There is a vast amount of structured data present in real-world objects and scenarios such as movie posters, airport displays, and grocery aisles. Given recent advances in computer vision and cloud-based data infrastructure, we are faced with a new opportunity to enable interactive exploration of real-world data using augmented reality.

In this talk, we will first look at ARQuery, a query platform that uses augmented reality to enable ad-hoc querying over the real world. We provide an interaction and visualization grammar that is designed to interactively explore and augment real-world data. Our studies show that ARQuery provides a fluid experience that is significantly faster and easier-to-use than traditional approaches.

Second, we discuss Quill, a domain-specific language that enables developers to easily generate data-intensive augmented reality applications. We demonstrate how Quill can expedite and democratize an otherwise complex development process. Beyond requiring less programming effort, we show that Quill-generated applications can automatically include optimizations, allowing them to be more performant than applications that are not built with Quill.

Bio

Arnab Nandi is an Associate Professor of Computer Science & Engineering at The Ohio State University.

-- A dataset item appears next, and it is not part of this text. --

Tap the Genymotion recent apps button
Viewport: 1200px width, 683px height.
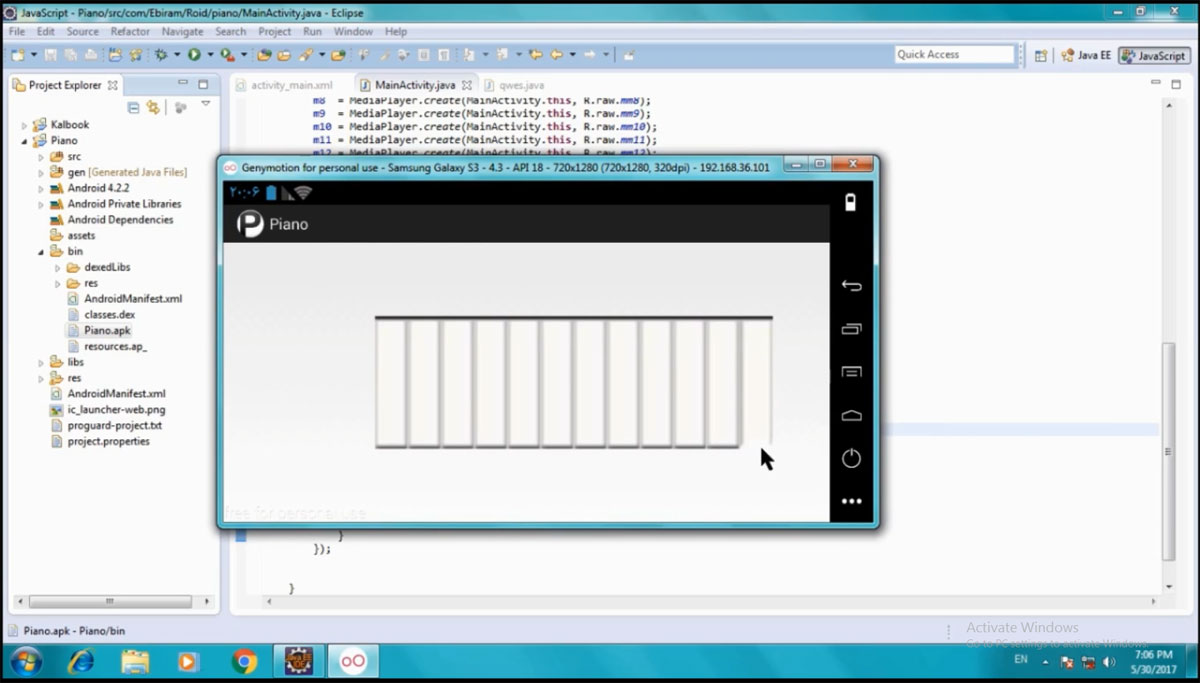pos(851,329)
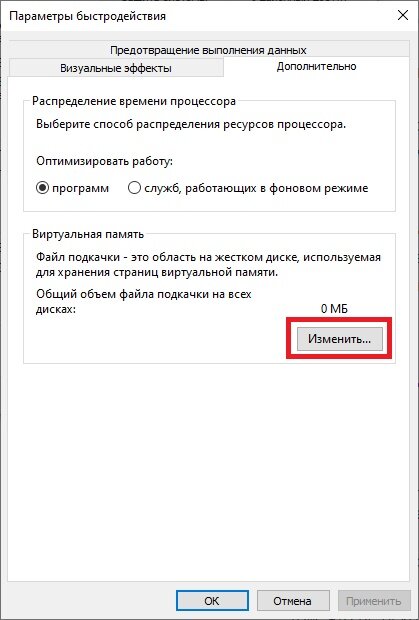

Arnab's work focuses on bridging data infrastructure with human interaction, spanning areas of database systems, human factors, and next-generation interfaces. Arnab is a recipient of the US National Science Foundation's CAREER Award, IEEE's TCDE Early Career Award for his contributions towards user-focused data interaction, The Ohio State University's Alumni Award for Distinguished Teaching, and the University's Early Career Innovator of the Year Award. Over the years, Arnab has served as Program Commitee member and Associate Editor for several database systems journals and conferences including SIGMOD, VLDB, ICDE, and HILDA. Most recently, Arnab served as Vice President of Data Science at Azuga Inc. (a Bridgestone company) after the acquisition of his connected vehicles analytics startup, Mobikit.

Talk by Matthias Boehm

Abstract

The trend towards data-centric AI leads to increasingly complex, composite machine learning (ML) pipelines with outer loops for data integration and cleaning, data programming and augmentation, model and feature selection, hyper-parameter tuning and cross validation, as well as data validation and ML model debugging. Interestingly, state-of-the-art techniques for data integration, cleaning, and augmentation as well as model debugging are often based on machine learning themselves, which motivates their integration into ML systems. In this talk, we make a case for optimizing compiler infrastructure in Apache SystemDS and DAPHNE as two sibling open-source ML systems. We discuss recent feature highlights and how they all fit together. The covered topics range from linear-algebra-based data cleaning pipeline enumeration and slice finding; over lineage-based reuse and workload-aware redundancy exploitation; to federated learning, vectorized execution on heterogeneous HW devices, and extensibility.

Bio

Matthias Boehm is a full professor for large-scale data engineering at Technische Universität Berlin and the BIFOLD research center. His cross-organizational research group focuses on high-level, data science-centric abstractions as well as systems and tools to execute these tasks in an efficient and scalable manner. From 2018 through 2022, Matthias was a BMK-endowed professor for data management at Graz University of Technology, Austria, and a research area manager for data management at the co-located Know-Center GmbH. Prior to joining TU Graz in 2018, he was a research staff member at IBM Research - Almaden, CA, USA, with a major focus on compilation and runtime techniques for declarative, large-scale machine learning in Apache SystemML. Matthias received his Ph.D. from Dresden University of Technology, Germany in 2011 with a dissertation on cost-based optimization of integration flows. His previous research also includes systems support for time series forecasting as well as in-memory indexing and query processing.